• _WORK ITEM_: Go through the entries and copy every line that has the string "Click" in it.

• _SOURCE RECORDS_:
::::::

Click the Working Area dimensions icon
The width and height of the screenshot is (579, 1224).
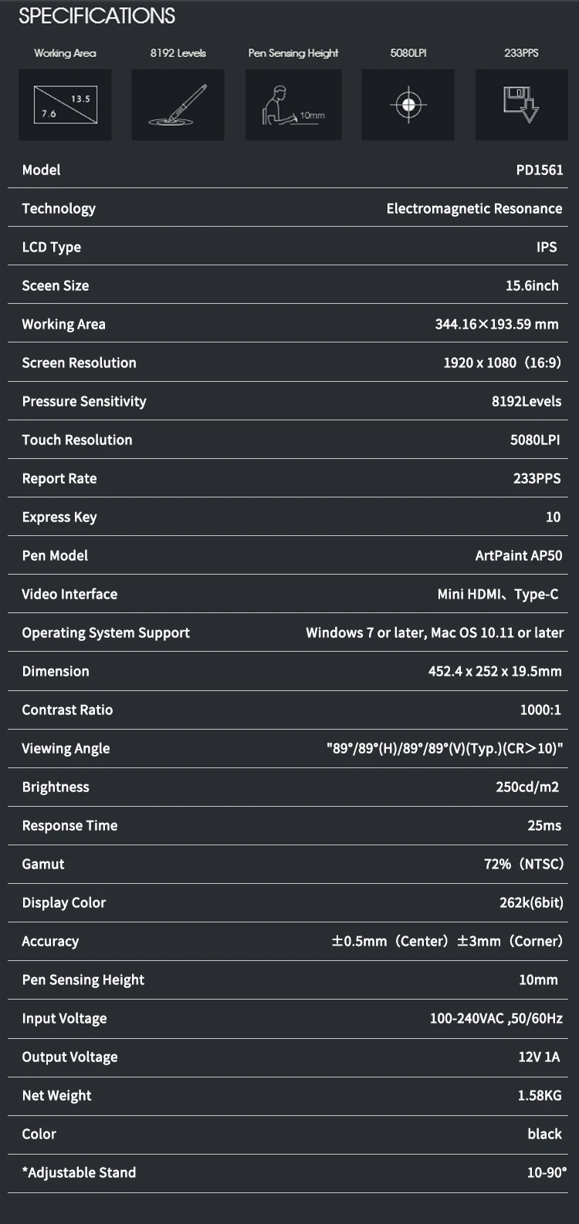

::::::

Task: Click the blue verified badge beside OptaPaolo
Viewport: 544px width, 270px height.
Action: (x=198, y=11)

::::::

• _PROBLEM SOLUTION_:
Click the Working Area dimensions icon
Task: Click the blue verified badge beside OptaPaolo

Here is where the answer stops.